The chapter written by Assoc. Prof. Naonori Kodate and Prof. Emerita Kashiko Kodate (Japan Women’s University & The University of Electro-Communications, Japan) looks at the history of women's universities in Japan and how they consistently provided women with access to STEM education, research and careers from the end of the 19th century to the present day.
In many advanced economies, women’s universities have ceased to exist, as society has moved on to seek and achieve gender equality. However, Japan is one of the exceptions, as it continues to provide such a unique, single-sex environment at higher education level. The small proportion of women pursuing scientific research and STEM-related careers in Japan has always been attributed to the relatively low ratio of women entering large research intensive national universities (where there are better facilities and equipment integral to training for skills and the knowledge base required for STEM research).
Five female students at the Department of Physics and Mathematics, Hokkaidō University, 1939. (Front row, left to right: Yurie Yokota, Akiko Soeya. Back row, left to right: Hisako Nakayama, Yoshi Kobayashi, Yuki Uenaka. Apart from Kobayashi (TWCU), four were JWU alumnae. Courtesy of Hokkaidō University Archives).

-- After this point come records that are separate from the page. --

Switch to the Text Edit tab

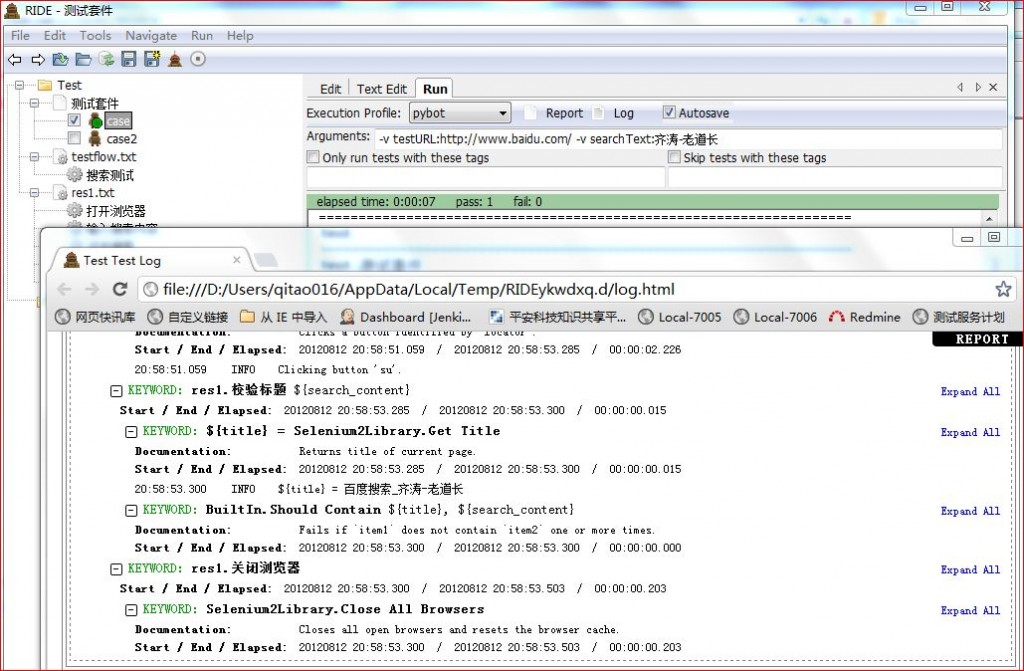click(x=381, y=89)
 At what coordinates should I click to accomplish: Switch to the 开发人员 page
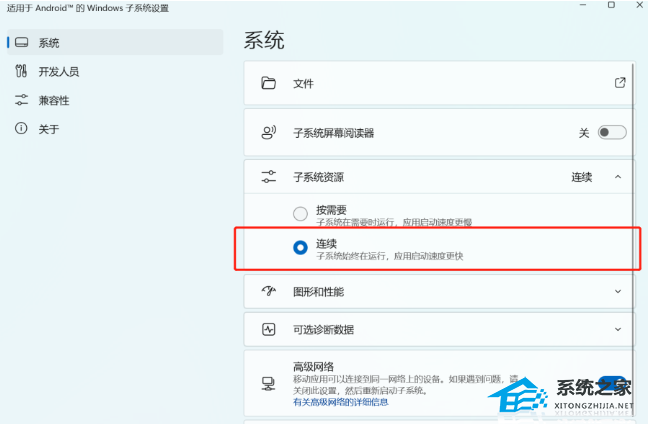[x=58, y=71]
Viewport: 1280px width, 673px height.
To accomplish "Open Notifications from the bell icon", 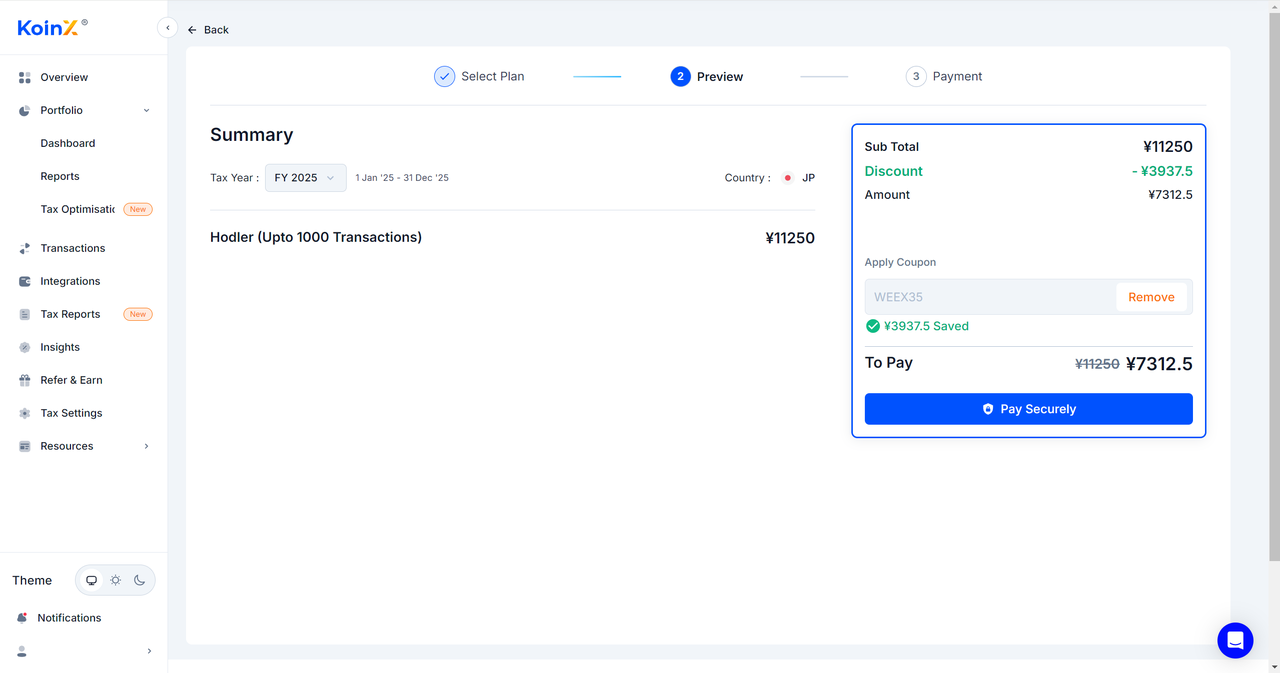I will click(23, 618).
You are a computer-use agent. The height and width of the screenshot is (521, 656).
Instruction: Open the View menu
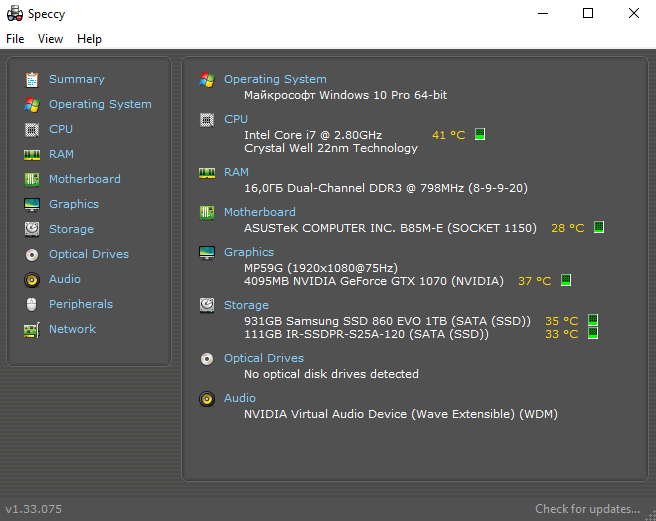coord(50,39)
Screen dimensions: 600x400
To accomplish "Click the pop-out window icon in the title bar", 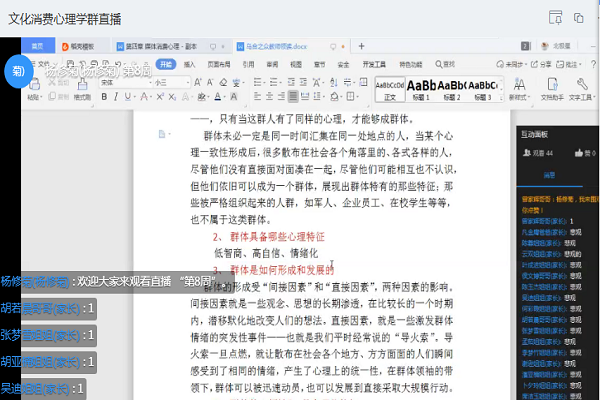I will point(555,17).
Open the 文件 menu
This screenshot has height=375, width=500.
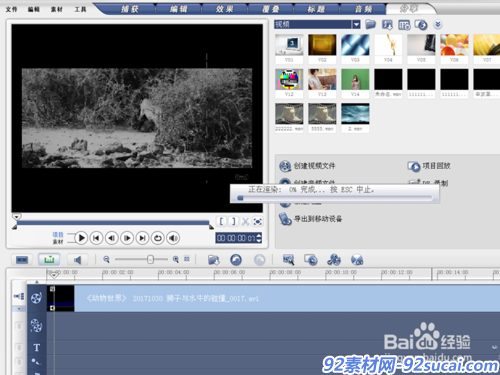click(11, 9)
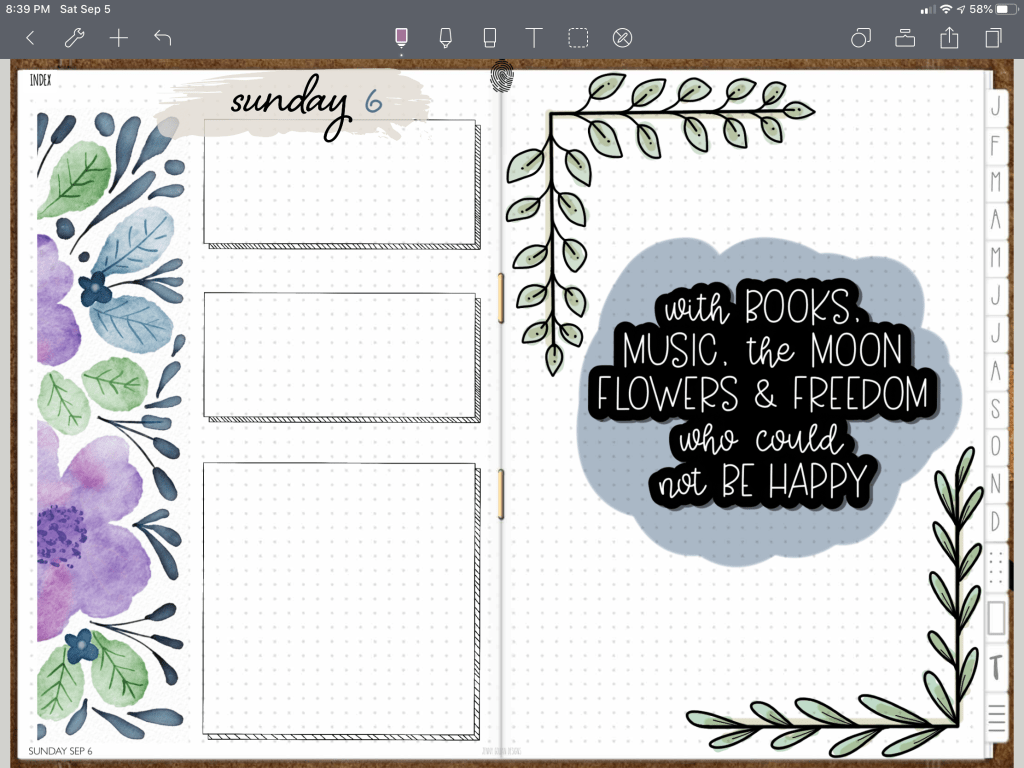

The ratio of female undergraduate students at seven former Imperial Universities ranges from 33.1 percent at Osaka University to 19.0 percent at the University of Tokyo, as of 2016. In contrast to this, parity has almost been achieved at universities such as Harvard (50 percent) in the United States of America, and Oxford (46 percent) in England. While the situation has begun to change and the number of female students at those universities started to rise, especially at postgraduate level, some Japanese women’s universities continued playing a part in supplying female scientists who manage to continue their research careers in a much more competitive environment. Having a mentor and role models who offer more than just visibility still matters a great deal for women in STEM in the Japanese context. Using primary and secondary sources, this chapter demonstrates how some of the pioneering women in STEM were supported by the infrastructure and network created by women’s universities in the interwar period (the 1920s and 1930s), and that this career path pattern continued for many years even after the post-war period.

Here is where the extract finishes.